0

When writing a parser I ran into the problem that there are two string slices that come from the same origin string and are next to each other in memory. Of course it would be possible to simply copy the strings and merge them back into one, but that would require unnecessary computational resources. Is there a clean way to solve this in rust without unsafe code?

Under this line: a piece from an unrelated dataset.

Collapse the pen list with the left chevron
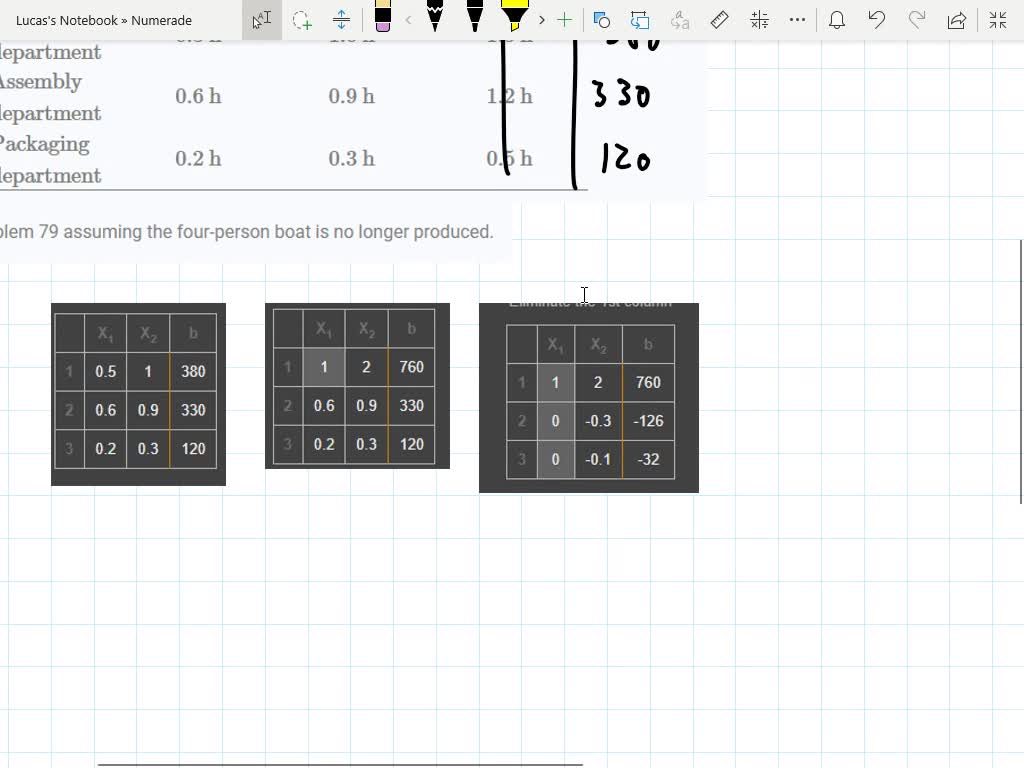This screenshot has width=1024, height=768. pyautogui.click(x=407, y=19)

For better illustration, here is an example of how I would like to solve it:

fn main() {

     //This is the owned string. 
     //(Of course, this is also just a slice of a static string, but that makes no difference here).
     let origin: &str = "Hello World";

     //Substrings which borrow data from the original and should be adjacent in memory
     let a: &str = &origin[0..5];
     let b: &str = &origin[5..11];

     //If the representation of a and b on the stack is:
     //      a: { ptr: PointerA, len: LenA }
     //      b: { ptr: PointerB, len: LenB }
     //Then PointerA + LenA should be PointerB
     //From this I conclude that there must be a way to combine these strings into c,
     //which in turn would have this representation on the stack:
     //      c: { ptr: PointerA, len: LenA + LenB }
     //The merge method doesn't actually exist, it's just a example of how I would imagen the api to look like.
     let c = a.merge(b).unwrap();

     assert!(c == origin)
}

Contrast this with the more inefficient current solution:

fn main() {

     let origin: &str = "Hello World";

     let a: &str = &origin[0..5];
     let b: &str = &origin[5..11];

     //Here both strings are simply copied to another location in the heap
     //and need unnecessarily more memory, because the stored data exactly matches the data in origin
     let c = a.to_owned() + b;

     assert!(c == origin)
}

EDIT: This is a example of how i would implemented this with unsafe code, but i really don't know if it is actually safe

fn main() {

 let origin: &str = "Hello World";

 let a: &str = &origin[0..5];
 let b: &str = &origin[5..11];

 let c = merge(a, b).unwrap();

 assert!(c == origin)
}

fn merge<'a>(one: &'a str, two: &'a str) -> Option<&'a str> {
     unsafe {
         let one: [usize; 2] = std::intrinsics::transmute(one);
         let two: [usize; 2] = std::intrinsics::transmute(two);
         if let Some(len) = one[1].checked_add(two[1]) {
             if one[0] + one[1] == two[0] {
                 Some(std::intrinsics::transmute([one[0], len]))
             } else {
                 None
             }
         } else {
             None
         }
    }
}
Goldenprime
  • 324
  • 1
  • 10
  • 1
    Regarding your unsafe code: you don't have to use transmutes here. Check out `str::as_mut_ptr` and `str::from_raw_parts` for a better (but still unsafe) way. – Dogbert Jul 04 '22 at 16:17

1 Answers1

0

You can chain the character within the splitted string:

fn main() {

     //This is the owned string. 
     //(Of course, this is also just a slice of a static string, but that makes no difference here).
     let origin: &str = "Hello World";

     //Substrings which borrow data from the original and should be adjacent in memory
     let a: &str = &origin[0..5];
     let b: &str = &origin[5..11];

     let c = a.chars().chain(b.chars());
    
     assert_eq!(c.collect::<String>().as_str(), origin);
}

Playground

But notice that for most operation requiring &str, you would have to create a new string anyway.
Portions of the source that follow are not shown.